- _Exercise requirements_: Transcribe the listing verbatim from its opening line through the line containing "(592, 619).", with both of those lines included.

*-*-*

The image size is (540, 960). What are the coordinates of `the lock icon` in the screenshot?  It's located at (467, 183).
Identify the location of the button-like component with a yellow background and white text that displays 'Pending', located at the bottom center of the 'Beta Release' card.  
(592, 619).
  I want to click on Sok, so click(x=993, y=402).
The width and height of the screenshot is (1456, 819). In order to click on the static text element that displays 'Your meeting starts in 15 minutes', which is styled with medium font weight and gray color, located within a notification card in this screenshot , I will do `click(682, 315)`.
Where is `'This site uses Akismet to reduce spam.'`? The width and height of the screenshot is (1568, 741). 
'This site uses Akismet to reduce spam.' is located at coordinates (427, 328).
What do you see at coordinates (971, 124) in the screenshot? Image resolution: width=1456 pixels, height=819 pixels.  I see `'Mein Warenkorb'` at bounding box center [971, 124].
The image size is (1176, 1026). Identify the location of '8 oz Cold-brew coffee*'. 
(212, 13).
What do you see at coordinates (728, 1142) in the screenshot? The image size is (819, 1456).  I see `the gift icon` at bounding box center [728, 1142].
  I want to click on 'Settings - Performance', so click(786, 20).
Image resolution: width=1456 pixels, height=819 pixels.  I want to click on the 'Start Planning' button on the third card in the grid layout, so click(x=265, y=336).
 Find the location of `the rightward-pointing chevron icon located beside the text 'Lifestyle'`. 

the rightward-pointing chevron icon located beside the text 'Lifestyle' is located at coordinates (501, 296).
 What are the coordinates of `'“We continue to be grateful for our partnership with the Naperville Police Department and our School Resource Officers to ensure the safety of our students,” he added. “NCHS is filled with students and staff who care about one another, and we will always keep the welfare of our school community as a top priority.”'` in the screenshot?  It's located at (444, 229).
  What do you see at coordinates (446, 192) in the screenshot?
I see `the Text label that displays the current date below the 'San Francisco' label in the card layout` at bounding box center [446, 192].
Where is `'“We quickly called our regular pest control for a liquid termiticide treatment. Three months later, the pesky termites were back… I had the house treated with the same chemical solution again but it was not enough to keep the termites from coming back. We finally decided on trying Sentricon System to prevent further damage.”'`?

*-*-*

- _Solution for this exercise_:
The image size is (540, 960). What are the coordinates of `the lock icon` in the screenshot?  It's located at (467, 183).
Identify the location of the button-like component with a yellow background and white text that displays 'Pending', located at the bottom center of the 'Beta Release' card.  
(592, 619).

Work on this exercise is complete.